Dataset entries
----------------------------------------
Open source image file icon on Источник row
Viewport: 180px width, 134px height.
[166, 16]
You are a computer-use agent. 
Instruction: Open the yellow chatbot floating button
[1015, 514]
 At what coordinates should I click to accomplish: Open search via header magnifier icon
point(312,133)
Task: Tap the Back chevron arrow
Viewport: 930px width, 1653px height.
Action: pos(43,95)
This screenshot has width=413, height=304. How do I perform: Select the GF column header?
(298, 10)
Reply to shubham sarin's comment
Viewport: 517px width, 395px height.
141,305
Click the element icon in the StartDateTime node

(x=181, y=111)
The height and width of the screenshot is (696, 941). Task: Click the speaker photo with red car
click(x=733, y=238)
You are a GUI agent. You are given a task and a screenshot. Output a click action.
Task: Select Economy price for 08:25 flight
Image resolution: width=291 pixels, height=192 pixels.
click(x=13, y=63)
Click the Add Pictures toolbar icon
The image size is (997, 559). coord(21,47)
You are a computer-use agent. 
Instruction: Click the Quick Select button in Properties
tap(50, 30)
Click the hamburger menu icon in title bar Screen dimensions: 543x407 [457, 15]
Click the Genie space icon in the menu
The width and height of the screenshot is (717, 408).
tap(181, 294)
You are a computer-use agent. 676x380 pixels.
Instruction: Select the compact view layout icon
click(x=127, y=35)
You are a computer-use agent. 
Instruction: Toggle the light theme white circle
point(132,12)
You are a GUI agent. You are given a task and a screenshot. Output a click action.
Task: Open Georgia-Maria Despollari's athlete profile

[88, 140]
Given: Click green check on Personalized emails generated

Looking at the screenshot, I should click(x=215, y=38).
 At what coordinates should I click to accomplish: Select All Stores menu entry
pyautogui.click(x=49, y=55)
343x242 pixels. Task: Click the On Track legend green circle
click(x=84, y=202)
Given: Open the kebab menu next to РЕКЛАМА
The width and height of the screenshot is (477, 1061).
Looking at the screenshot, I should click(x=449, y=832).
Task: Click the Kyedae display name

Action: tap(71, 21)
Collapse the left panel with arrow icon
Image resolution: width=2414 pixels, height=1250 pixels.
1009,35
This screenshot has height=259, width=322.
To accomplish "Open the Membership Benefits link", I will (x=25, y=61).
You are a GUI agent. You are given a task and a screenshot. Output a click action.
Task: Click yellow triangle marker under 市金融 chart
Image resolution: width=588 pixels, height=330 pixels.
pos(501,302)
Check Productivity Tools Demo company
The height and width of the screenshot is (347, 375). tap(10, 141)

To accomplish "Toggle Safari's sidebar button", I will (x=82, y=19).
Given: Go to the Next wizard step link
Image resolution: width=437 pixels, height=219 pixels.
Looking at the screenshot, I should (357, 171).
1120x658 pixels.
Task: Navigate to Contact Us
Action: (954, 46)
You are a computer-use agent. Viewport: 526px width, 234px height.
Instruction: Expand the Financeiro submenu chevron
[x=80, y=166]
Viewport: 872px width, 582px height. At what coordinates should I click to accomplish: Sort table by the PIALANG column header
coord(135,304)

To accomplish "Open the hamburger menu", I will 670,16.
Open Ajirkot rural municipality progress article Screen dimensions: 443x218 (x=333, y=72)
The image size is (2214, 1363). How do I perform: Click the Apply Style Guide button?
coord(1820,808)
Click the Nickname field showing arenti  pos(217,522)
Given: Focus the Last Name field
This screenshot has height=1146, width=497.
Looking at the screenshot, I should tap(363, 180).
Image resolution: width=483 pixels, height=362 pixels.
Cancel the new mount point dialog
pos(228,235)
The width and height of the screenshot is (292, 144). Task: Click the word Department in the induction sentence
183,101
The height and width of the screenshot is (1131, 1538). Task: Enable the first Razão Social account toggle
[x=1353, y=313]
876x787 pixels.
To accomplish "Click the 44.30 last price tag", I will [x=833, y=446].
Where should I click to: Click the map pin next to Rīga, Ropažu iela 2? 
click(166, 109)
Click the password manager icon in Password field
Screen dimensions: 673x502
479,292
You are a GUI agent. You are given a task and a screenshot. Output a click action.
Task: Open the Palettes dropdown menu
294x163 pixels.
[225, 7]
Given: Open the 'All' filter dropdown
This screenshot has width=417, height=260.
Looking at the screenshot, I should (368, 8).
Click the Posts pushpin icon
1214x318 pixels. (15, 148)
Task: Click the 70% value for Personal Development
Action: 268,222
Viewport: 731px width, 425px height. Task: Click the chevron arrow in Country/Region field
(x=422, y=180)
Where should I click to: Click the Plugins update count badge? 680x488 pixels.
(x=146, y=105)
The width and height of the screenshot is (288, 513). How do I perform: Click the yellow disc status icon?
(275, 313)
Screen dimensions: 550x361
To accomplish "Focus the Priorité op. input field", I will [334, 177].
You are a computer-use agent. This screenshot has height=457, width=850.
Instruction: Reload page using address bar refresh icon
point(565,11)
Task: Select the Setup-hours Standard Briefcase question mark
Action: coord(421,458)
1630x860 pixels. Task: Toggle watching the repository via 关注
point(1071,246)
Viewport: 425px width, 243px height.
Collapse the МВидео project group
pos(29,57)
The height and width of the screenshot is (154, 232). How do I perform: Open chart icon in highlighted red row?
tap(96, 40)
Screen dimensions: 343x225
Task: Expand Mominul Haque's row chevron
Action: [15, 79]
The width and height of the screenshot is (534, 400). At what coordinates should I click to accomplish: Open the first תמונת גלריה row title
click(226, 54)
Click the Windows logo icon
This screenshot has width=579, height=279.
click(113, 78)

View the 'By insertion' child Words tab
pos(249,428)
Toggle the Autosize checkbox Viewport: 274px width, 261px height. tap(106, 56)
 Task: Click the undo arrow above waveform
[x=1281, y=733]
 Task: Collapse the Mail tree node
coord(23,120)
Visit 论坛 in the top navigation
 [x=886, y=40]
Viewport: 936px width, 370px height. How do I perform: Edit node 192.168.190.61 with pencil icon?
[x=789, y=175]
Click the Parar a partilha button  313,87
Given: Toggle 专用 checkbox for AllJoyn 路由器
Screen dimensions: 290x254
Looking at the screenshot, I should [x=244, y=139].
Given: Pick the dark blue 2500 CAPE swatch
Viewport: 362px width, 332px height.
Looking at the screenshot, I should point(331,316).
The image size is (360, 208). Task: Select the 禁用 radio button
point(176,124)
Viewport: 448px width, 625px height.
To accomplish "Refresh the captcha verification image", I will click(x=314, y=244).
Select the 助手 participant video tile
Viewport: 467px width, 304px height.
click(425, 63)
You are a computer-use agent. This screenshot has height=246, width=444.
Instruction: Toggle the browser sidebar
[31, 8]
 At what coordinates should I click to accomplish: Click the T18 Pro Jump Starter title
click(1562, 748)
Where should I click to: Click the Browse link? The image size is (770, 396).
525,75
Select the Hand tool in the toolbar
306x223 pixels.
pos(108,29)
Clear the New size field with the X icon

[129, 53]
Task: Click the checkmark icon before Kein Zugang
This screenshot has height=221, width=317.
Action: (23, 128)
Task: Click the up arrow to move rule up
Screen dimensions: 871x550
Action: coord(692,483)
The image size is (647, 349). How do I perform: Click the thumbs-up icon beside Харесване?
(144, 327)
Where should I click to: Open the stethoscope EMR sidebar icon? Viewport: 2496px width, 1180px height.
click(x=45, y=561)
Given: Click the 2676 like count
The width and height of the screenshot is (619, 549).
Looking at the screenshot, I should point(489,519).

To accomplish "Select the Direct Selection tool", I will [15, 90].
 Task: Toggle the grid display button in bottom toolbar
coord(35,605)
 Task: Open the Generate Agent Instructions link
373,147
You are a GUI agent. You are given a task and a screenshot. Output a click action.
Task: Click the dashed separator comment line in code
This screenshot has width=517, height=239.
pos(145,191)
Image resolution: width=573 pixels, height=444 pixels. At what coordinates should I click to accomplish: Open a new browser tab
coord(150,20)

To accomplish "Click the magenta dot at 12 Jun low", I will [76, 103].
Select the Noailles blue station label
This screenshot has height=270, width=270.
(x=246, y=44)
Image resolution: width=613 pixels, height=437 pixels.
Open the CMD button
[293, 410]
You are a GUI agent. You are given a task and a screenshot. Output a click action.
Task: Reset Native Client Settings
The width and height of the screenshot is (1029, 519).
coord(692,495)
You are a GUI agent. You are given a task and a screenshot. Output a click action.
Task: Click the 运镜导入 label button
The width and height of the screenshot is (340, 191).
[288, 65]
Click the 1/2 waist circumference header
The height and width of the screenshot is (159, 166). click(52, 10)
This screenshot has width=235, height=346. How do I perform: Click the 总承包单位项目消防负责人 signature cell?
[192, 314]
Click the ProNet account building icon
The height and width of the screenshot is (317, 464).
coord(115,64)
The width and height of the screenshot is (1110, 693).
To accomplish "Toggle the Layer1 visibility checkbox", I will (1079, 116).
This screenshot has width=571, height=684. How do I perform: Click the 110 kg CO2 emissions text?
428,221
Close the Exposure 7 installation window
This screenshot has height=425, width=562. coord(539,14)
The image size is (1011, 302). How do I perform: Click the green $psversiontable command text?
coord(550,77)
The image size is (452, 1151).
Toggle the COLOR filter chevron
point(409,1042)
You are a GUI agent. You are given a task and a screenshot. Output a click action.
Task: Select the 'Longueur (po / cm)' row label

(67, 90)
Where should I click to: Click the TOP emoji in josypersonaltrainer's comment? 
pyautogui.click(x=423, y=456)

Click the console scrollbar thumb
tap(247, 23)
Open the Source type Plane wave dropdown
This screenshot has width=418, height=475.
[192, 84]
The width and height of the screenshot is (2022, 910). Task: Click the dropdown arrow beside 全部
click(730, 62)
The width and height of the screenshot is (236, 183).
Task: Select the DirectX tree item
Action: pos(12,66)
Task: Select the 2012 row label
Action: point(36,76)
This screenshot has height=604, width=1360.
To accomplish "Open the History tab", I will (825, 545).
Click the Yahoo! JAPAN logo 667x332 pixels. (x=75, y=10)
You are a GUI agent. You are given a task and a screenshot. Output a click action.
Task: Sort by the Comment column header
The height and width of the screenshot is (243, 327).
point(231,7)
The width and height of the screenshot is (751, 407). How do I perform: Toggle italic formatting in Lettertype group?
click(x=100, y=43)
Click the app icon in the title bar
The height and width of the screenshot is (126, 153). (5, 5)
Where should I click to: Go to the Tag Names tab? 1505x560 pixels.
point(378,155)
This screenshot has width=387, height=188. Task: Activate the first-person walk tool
----------------------------------------
**WORK REQUIRED**. Take the stretch of lines above from the one containing "Given: Pick the dark blue 2500 CAPE swatch" through the one containing "Viewport: 448px width, 625px height." and repeat it exactly, adding no other line.

**EXPECTED ANSWER**.
Given: Pick the dark blue 2500 CAPE swatch
Viewport: 362px width, 332px height.
Looking at the screenshot, I should point(331,316).
The image size is (360, 208). Task: Select the 禁用 radio button
point(176,124)
Viewport: 448px width, 625px height.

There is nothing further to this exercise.